Chuck Merryman and his mentor Rachel Green at Johns Hopkins University have developed an alternate strategy to produce libraries of peptides containing N-methylated amino acids. "N-methylated peptides are known to be membrane-permeable and resistant to proteases," says Green, making them good drug candidates.

Merryman's idea was to N-methylate the amino acids after they were charged onto tRNA's, eliminating the need for Schultz's complex genetic manipulations; the charged tRNAs are then used to make peptides by in vitro translation of a random mRNA library. "The trick was to find the right chemical conditions," says Green, adding that Merryman's conditions can now reliably methylate 15 of the 20 naturally occurring amino acids.6

"The dream is to make 1013 different molecules in a single experiment," says Green. This random peptide mixture would be passed over affinity columns to identify potential inhibitors of HIV protease, for example. Peptides that bound would already possess favorable stability and permeability characteristics, making them more attractive than unmodified ones.


Biologists who are studying protein trafficking or protein-protein interactions generally do not need comprehensive incorporation of novel amino acids. For these studies, they find amino acid auxotrophs more useful. Auxotrophs are strains of cells – whether bacterial, mammalian, or yeast – which lack the ability to make a certain amino acid. Since they must get that amino acid from their environment, such cells will take up and incorporate unnatural amino acids that closely resemble their natural counterparts.

Christophe Thiele of the Max Planck Institute of Molecular Cell Biology and Genetics in Dresden, has developed photolabile analogs of leucine and methionine that cells will substitute for natural leucine and methionine between 10% and 20% of the time.7 When activated by light, these analogs produce covalent crosslinks with nearby proteins.

Thiele is using these compounds to study large protein complexes that regulate cholesterol biosynthesis in the endoplasmic reticulum. "Many events in membranes are regulated by large protein assemblies," he says. "We are aiming to define and resolve these interactions with covalent evidence." Thiele has offered these analogs to the research community and received almost 40 requests. "There will be many, many applications," he says.

The development of new methods for incorporating unnatural amino acids into proteins has clearly sparked renewed interest in using them. But Lu points out such proteins are still "not trivial to make." Complete chemical synthesis is limited to peptides of less than 100 amino acids, and is very expensive.
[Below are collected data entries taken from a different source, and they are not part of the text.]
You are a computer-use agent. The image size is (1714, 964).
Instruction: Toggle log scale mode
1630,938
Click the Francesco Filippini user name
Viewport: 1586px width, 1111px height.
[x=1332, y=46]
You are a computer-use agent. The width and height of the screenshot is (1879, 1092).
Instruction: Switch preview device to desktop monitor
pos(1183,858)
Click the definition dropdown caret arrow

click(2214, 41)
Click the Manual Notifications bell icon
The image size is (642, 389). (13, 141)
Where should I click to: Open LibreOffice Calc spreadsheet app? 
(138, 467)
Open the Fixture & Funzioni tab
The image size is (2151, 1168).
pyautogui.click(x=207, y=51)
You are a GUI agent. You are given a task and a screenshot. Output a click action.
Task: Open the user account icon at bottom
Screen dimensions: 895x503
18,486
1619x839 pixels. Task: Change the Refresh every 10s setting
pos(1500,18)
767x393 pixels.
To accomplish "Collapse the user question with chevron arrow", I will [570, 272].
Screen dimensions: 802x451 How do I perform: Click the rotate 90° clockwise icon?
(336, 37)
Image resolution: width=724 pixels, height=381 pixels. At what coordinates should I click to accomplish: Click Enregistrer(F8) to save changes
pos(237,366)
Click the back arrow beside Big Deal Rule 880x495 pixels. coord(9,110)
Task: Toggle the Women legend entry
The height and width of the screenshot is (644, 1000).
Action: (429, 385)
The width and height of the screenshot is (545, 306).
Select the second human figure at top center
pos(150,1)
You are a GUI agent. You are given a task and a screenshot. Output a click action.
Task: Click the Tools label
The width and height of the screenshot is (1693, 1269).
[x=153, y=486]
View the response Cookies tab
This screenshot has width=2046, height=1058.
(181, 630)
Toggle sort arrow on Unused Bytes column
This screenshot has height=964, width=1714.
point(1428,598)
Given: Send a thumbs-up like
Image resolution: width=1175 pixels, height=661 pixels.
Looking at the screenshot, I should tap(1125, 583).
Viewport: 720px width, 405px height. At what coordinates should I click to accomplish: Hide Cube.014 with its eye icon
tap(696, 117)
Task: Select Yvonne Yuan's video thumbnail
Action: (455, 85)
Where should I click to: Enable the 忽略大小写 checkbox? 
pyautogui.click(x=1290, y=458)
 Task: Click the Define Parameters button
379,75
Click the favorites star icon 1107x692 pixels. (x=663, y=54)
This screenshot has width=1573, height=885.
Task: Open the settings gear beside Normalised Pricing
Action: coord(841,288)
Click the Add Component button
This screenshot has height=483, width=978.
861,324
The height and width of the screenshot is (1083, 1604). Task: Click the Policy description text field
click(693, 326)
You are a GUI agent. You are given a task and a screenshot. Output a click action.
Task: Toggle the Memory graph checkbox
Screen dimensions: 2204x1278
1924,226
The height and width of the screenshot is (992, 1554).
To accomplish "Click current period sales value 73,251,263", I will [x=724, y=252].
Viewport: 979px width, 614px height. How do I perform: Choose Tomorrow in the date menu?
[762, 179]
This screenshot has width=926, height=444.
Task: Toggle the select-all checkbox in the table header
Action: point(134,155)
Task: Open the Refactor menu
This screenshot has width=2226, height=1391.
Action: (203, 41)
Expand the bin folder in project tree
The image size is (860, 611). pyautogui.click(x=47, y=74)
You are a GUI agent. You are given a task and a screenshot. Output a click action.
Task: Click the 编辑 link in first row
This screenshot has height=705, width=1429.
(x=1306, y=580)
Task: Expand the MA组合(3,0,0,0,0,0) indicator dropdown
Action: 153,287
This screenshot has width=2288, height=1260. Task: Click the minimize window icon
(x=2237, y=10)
Both native chemical ligation and EPL require a cysteine at the junction between the two peptides, and make it difficult to incorporate unnatural amino acids a long way from the N- or C-terminus. And auxotrophs are not always available, particularly in organisms like yeast that have multiple redundant biosynthetic pathways, says Thiele. "Although the potential for this is enormous, very few labs are really working on it," concludes RajBhandary. "First, you require very specialized knowledge, and second, it takes a lot of effort. That is why we are working on approaches that are of general use."

"We can demonstrate the power of this method when we can show how to put [unnatural amino acids] into proteins in high yield and at reasonable cost," Lu says. That time may not be far off: Ambrx is currently in talks with a "major research tool" company to make Schultz's strains and reagents commercially available. Tamara Hendrickson, who studies protein translation at Johns Hopkins University in Baltimore, says, "We're approaching the time when there will start to be kits."